You switch a cell to array evaluation by doing control-shift-enter after editing its formula rather than just hitting enter (this normally changes it to a funny-looking intermediate form when you view the form but changes it back to what you entered when you try to edit it).

The problem here is that the VLOOKUP() function is not array evaluation capable, treating a range in its first argument as just the first value in that range when run in array mode. In Gnumeric, openoffice, and excel, VLOOKUP() is array capable.

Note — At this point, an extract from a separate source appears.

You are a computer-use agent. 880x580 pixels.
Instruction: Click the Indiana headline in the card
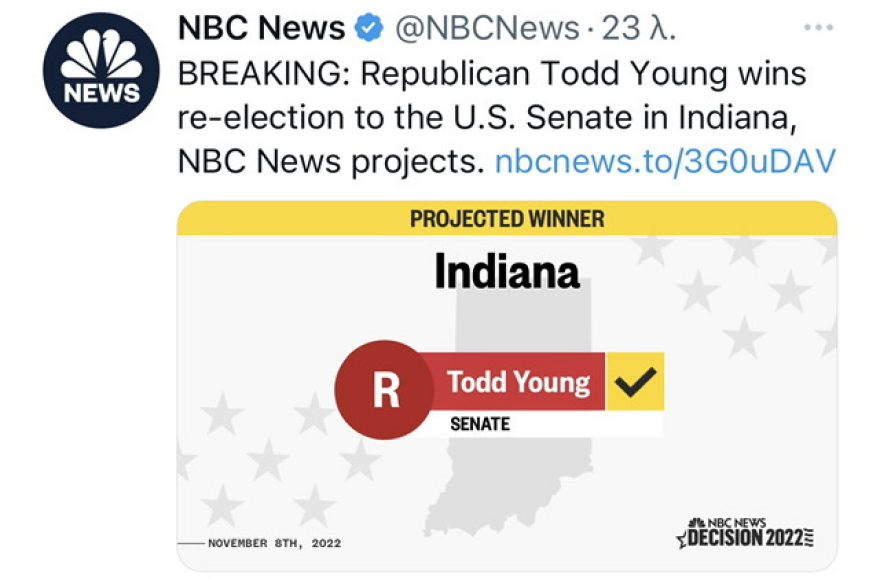pos(507,271)

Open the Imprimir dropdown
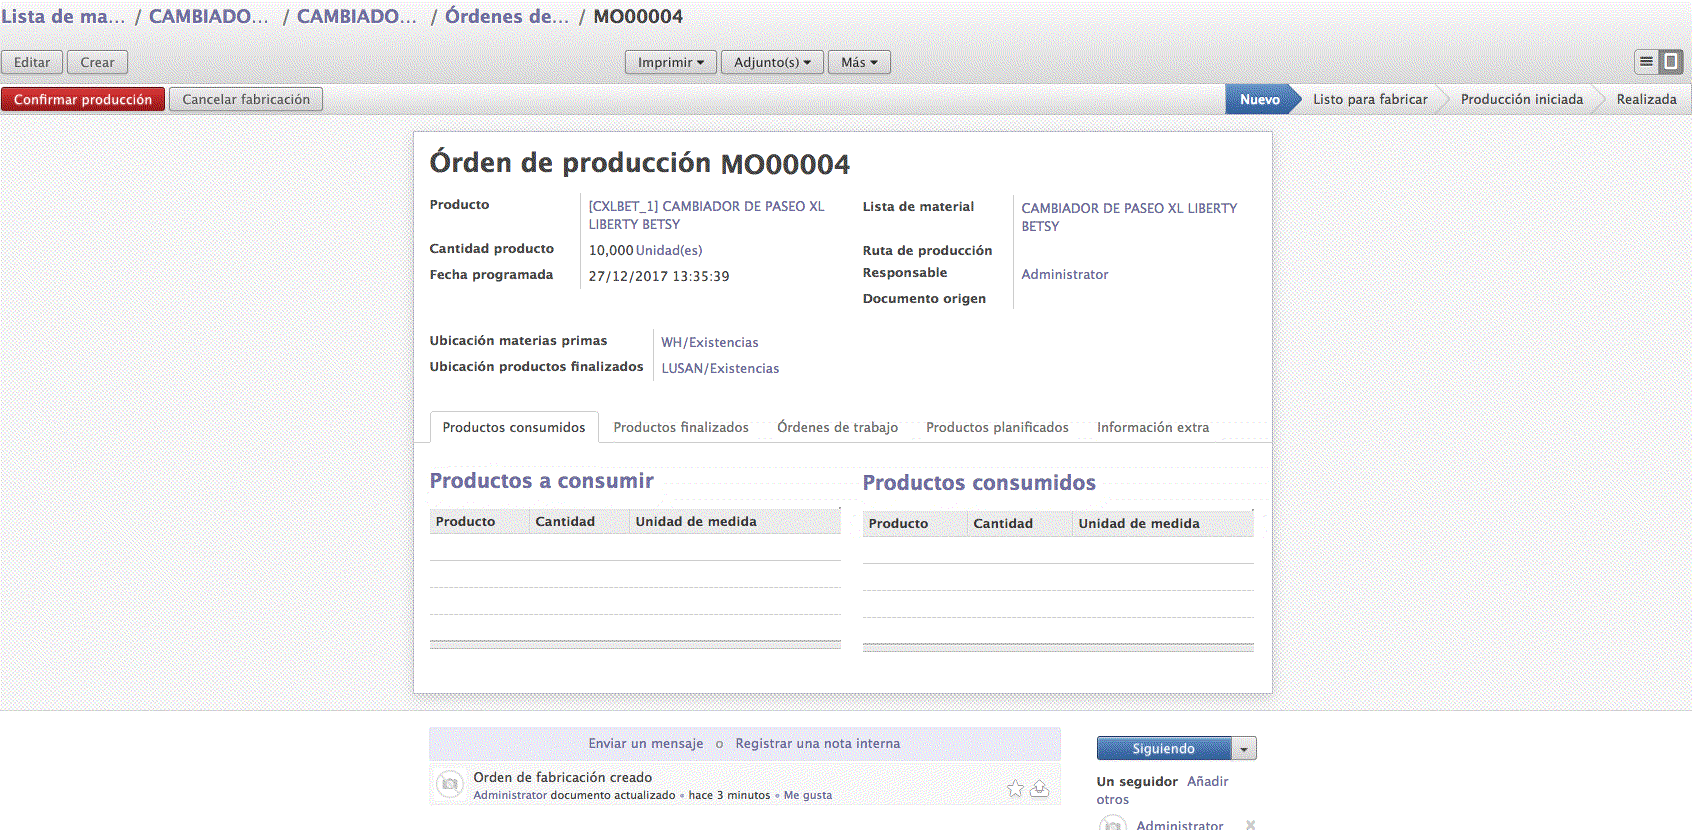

I'm not sure in general how much attention array evaluation has been given in google spreadsheets - the simplest tests work at least.
I suppose there's utility in having pointed out to Google some people they should consider hiring then (I've done a few), but that's still not a great system - there are probably a fair number of spreadsheet geeks who don't know a Google employee (or don't want to use their acquaintanceship that way) and can still generate a sensible bug report.

I wonder if there's a good way to get most people to use the forums without making everyone do it. It'd be cute to have quizzes whereby people could earn "spreadsheetIQ" or similar to help qualify them for the bug system, although that isn't necessarily the best solution.
Yeah, filtering bug reports is a hard problem (and I think the informal system of "poke an employee who can vouch for your cluefulness" is surprisingly good, despite my initial skepticism at it.)

I managed to find (with some searching) your bug in the internal bugtracker; it was reported a year ago with nothing since, so I have pung it and added myself to CC.

"If I had a Mac"

There are ways of installing OS X on a non-Mac nowadays. Some of them even (arguably) legal.